Source document »
⁂

State/OIG recently posted online its compliance follow-up review (CFR) of our two posts in Thailand, the US Embassy in Bangkok and USCG Chiang Mai. Ambassador Kristie A. Kenney arrived in Bangkok in January 2011, while her DCM, Judith B. Cefkin, arrived at post in July 2010.

Below are the main key judgments:

  • A new Ambassador and a new deputy chief of mission (DCM) since the 2010 inspection lead a cohesive and well-functioning interagency team. Morale is high.
  • The Ambassador’s emphasis on public diplomacy, especially a trailblazing use of social media, effectively promotes the U.S. foreign policy agenda in Thailand.
  • The consular section has excellent leadership, in contrast with the situation the OIG team found in 2010. Although the section works efficiently, it should change some processes to enhance customer service and conform with regulations.
  • The greatest staffing need is for a mid-level management officer position, which could be solved by converting an entry-level officer (ELO) position. The management section staffing has not grown commensurate with the overall growth of the mission.

Here’s Ambassador Kenney and DCM Cefkin in their matching blue dresses during the embassy’s Fourth of July celebration.

Photo via US Embassy Bangkok/FB

On Leadership

  • The embassy has been headed since January 2011 by a career Ambassador on her third assignment as Chief of Mission. Her tours as Ambassador and her experience in senior staff positions in the Department of State and the National Security Council prepared her well to lead one of the largest U.S. embassies in the world and to direct a country team that includes representatives of more than 30 U.S. Government departments and agencies. The embassy community recognizes the Ambassador’s skills in policy strategy, tactics, and advocacy of U.S. interests. Her management and coordination of the embassy’s human and material resources is admired and emulated. The Ambassador’s exemplary public outreach and her use of social media technologies have given her face recognition and a high level of public attention. She uses this platform to push ahead vigorously on U.S. bilateral and regional objectives in Thailand.
  • The DCM’s meticulous attention to detail and ability to operationalize the Ambassador’s vision complements the Ambassador’s broad and enterprising outlook. The excellent marks the Ambassador and DCM individually received for leadership and management capabilities in the CFR team’s preinspection survey of American direct-hire employees were reiterated in laudatory comments in interviews conducted at post. The partnership in the front office is regarded by employees as close, transparent, and a plus for the mission. A number of the most senior and well-traveled section chiefs in the Department and other agencies told the CFR team that this front office team is either the best or among the best leadership teams in their experience.

⁂

Given information »
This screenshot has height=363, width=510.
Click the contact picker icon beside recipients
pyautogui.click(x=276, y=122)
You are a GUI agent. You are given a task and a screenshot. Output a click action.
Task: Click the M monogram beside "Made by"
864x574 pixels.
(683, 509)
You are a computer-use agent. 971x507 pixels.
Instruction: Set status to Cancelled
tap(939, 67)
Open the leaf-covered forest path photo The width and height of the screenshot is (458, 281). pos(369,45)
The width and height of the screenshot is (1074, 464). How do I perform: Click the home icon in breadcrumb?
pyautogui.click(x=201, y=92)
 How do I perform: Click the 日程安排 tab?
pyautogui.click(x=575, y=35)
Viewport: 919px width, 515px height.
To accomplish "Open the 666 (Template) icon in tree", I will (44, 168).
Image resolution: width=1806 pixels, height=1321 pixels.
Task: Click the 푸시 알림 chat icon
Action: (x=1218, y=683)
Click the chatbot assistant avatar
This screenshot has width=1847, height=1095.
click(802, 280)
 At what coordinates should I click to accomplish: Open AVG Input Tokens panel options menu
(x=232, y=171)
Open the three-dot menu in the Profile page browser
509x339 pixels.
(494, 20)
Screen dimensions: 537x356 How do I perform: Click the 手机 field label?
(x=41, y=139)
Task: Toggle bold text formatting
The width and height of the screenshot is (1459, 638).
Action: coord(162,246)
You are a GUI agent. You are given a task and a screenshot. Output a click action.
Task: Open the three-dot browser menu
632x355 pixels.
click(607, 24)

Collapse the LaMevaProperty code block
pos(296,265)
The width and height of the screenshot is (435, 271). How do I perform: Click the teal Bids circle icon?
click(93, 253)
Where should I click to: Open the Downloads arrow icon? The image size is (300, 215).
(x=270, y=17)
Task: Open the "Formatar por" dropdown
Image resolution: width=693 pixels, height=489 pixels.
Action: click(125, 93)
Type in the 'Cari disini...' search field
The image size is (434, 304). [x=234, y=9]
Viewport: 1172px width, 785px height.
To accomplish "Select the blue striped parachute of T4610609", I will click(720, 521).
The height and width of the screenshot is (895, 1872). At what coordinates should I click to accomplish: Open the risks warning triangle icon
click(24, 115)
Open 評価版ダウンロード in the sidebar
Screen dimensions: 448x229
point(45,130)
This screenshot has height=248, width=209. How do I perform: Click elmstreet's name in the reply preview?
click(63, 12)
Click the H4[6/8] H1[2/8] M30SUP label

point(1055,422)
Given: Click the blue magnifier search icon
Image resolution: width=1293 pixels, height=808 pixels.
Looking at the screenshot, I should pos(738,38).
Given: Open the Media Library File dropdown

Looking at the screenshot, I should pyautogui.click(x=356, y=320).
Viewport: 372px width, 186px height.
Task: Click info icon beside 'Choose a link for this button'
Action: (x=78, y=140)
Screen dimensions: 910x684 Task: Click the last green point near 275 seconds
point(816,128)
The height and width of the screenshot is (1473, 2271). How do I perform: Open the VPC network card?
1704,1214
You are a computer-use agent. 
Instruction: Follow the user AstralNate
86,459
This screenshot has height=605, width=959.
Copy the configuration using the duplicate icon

⁂

Work to do »
• a. Echo the passage of the embassy review excerpt that opens with the words containing "State/OIG recently posted" and closes with "agenda in Thailand.".
• b. According to the embassy review excerpt, when did DCM Judith B. Cefkin arrive at post?
• c. Pick up the embassy review excerpt after its last sentence and keep writing.
The data above is separate material from the embassy review excerpt.

Answer set »
• a.
State/OIG recently posted online its compliance follow-up review (CFR) of our two posts in Thailand, the US Embassy in Bangkok and USCG Chiang Mai. Ambassador Kristie A. Kenney arrived in Bangkok in January 2011, while her DCM, Judith B. Cefkin, arrived at post in July 2010.

Below are the main key judgments:

  • A new Ambassador and a new deputy chief of mission (DCM) since the 2010 inspection lead a cohesive and well-functioning interagency team. Morale is high.
  • The Ambassador’s emphasis on public diplomacy, especially a trailblazing use of social media, effectively promotes the U.S. foreign policy agenda in Thailand.

• b. July 2010

• c.
  • The Ambassador and DCM share a concern for the welfare of the embassy community and a common emphasis on high ethical and professional standards. Both articulate their goals and expectations clearly to the mission and require (and receive) a high-quality product. The front office’s informal style, openness to dissent, and encouragement of initiative invite creativity and allow feedback and contrary opinion to flow in both directions. The dialogue between the front office and the rest of the mission is dense and constant. Employees told inspectors it was exciting and invigorating. There is wide agreement throughout the embassy that the front office is accessible, responsive, and supportive.
  • The Ambassador is a decisive and self-aware leader with a high energy level. Employees understand what she wants from them. Coordination among sections and agencies at post is tight, fast, and collegial. The Ambassador and the DCM expect members of the country team to collaborate and to function on whole-of-government principles, and they do.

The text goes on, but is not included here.